WHAT NEEDS TO BE DONE →
Copy word for word the lines in the records below, starting at the line with "Go to the next page of users" and ending at the line with "800x534 pixels.". Skip the pictures.
*** INPUT RECORDS Section Begins ***
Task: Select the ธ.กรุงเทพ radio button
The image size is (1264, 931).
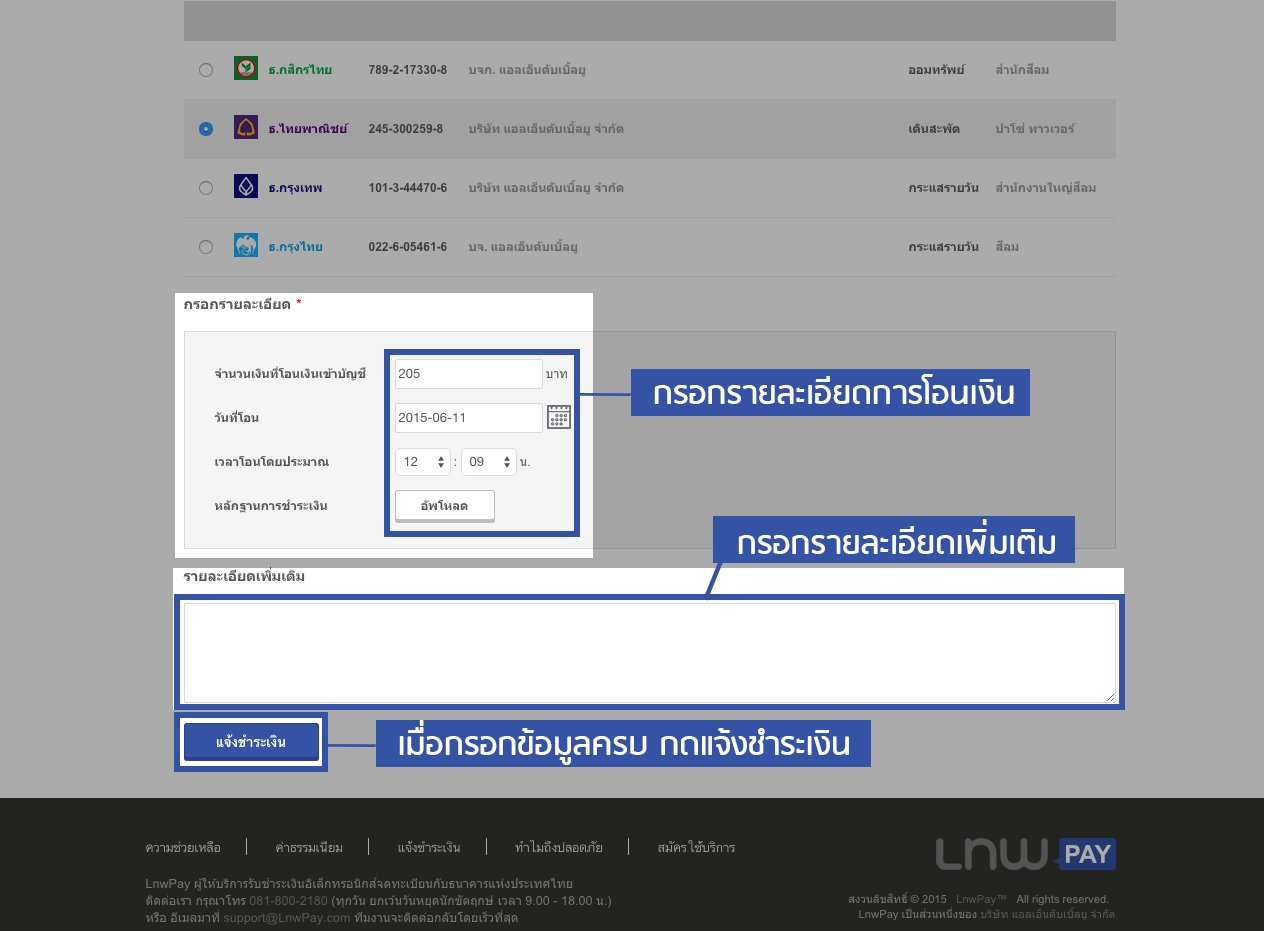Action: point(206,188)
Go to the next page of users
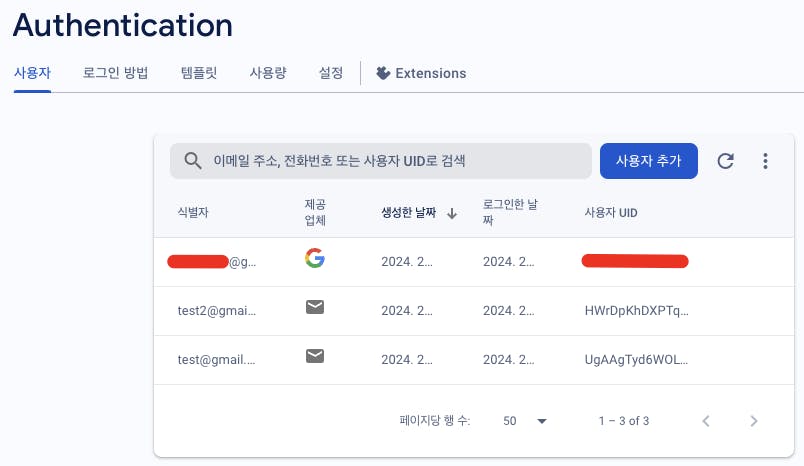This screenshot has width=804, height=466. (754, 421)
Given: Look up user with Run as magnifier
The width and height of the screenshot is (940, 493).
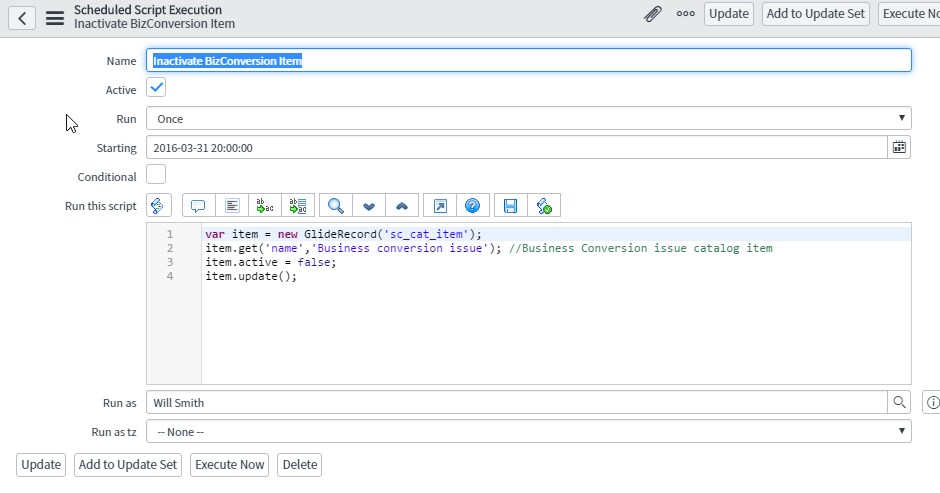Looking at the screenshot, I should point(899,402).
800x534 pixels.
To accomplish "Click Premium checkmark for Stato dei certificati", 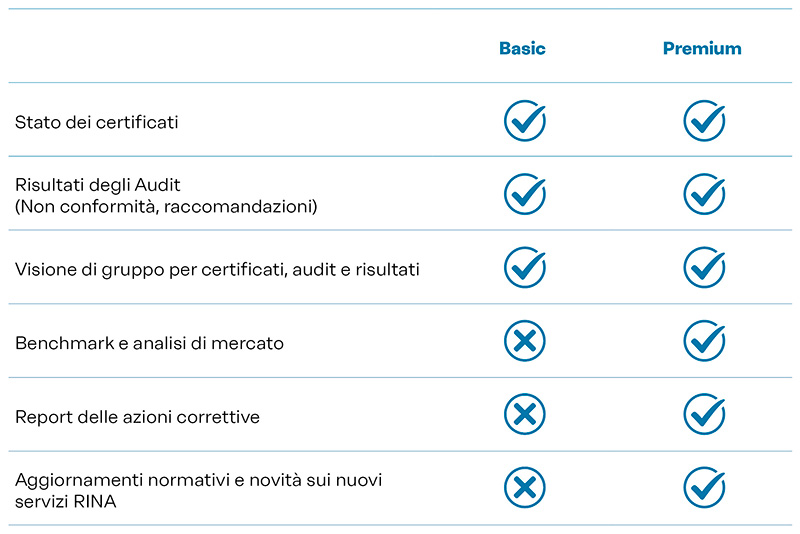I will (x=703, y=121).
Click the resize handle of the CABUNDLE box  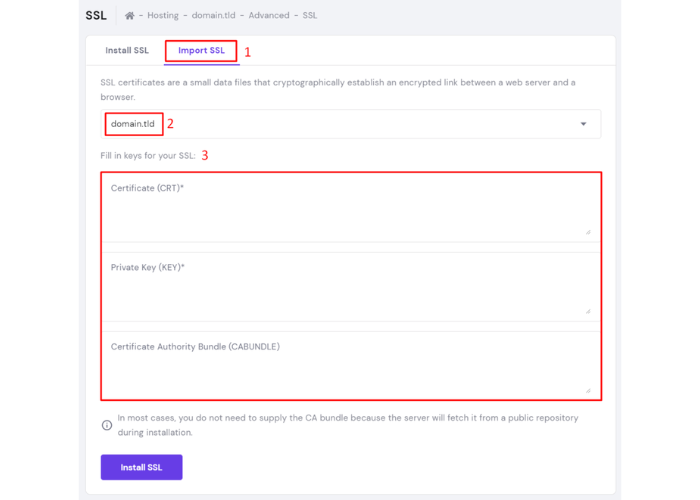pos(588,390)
*** INPUT RECORDS Section Ends ***
*** INPUT RECORDS Section Begins ***
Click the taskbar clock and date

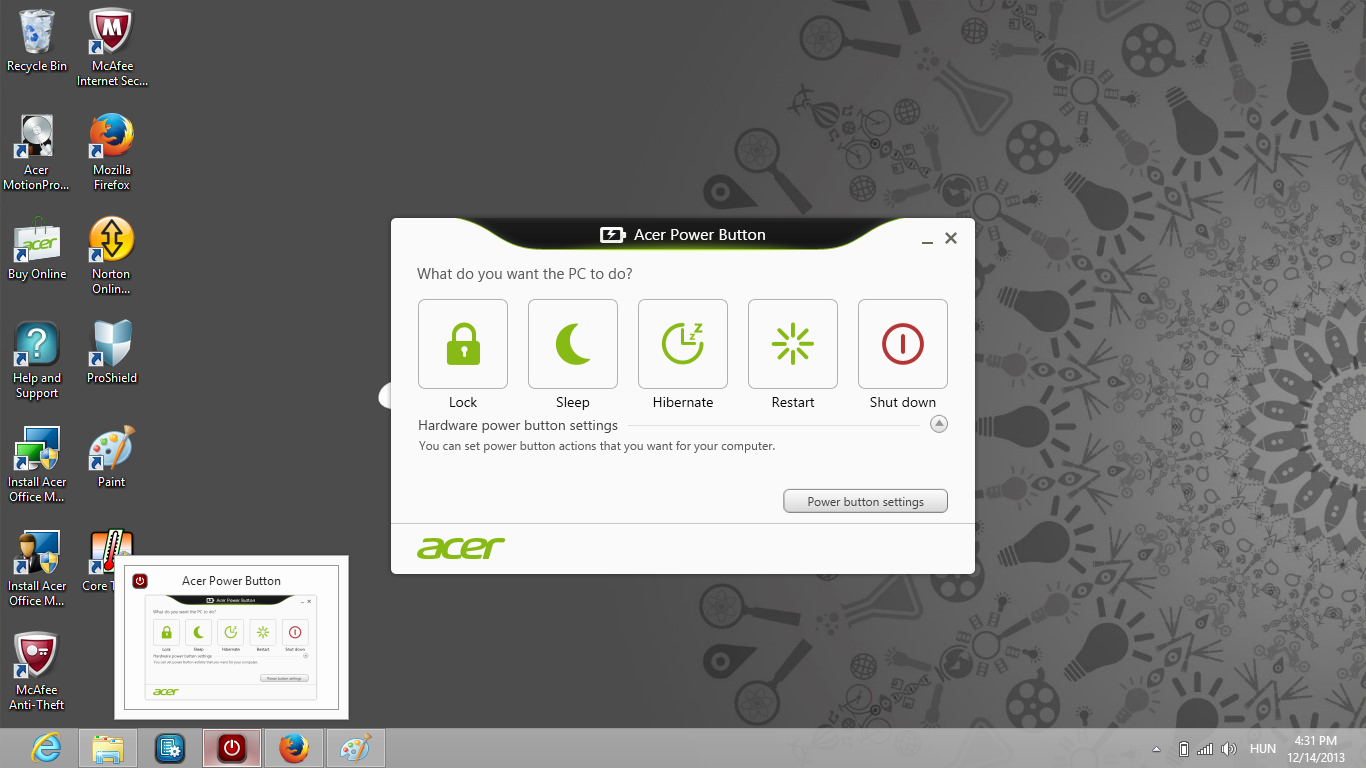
*** INPUT RECORDS Section Ends ***
*** INPUT RECORDS Section Begins ***
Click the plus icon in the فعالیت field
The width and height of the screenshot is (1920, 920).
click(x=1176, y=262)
*** INPUT RECORDS Section Ends ***
COMPLETED EXERCISE →
Go to the next page of users
This screenshot has width=804, height=466. (754, 421)
Given: Look up user with Run as magnifier
The width and height of the screenshot is (940, 493).
Looking at the screenshot, I should point(899,402).
800x534 pixels.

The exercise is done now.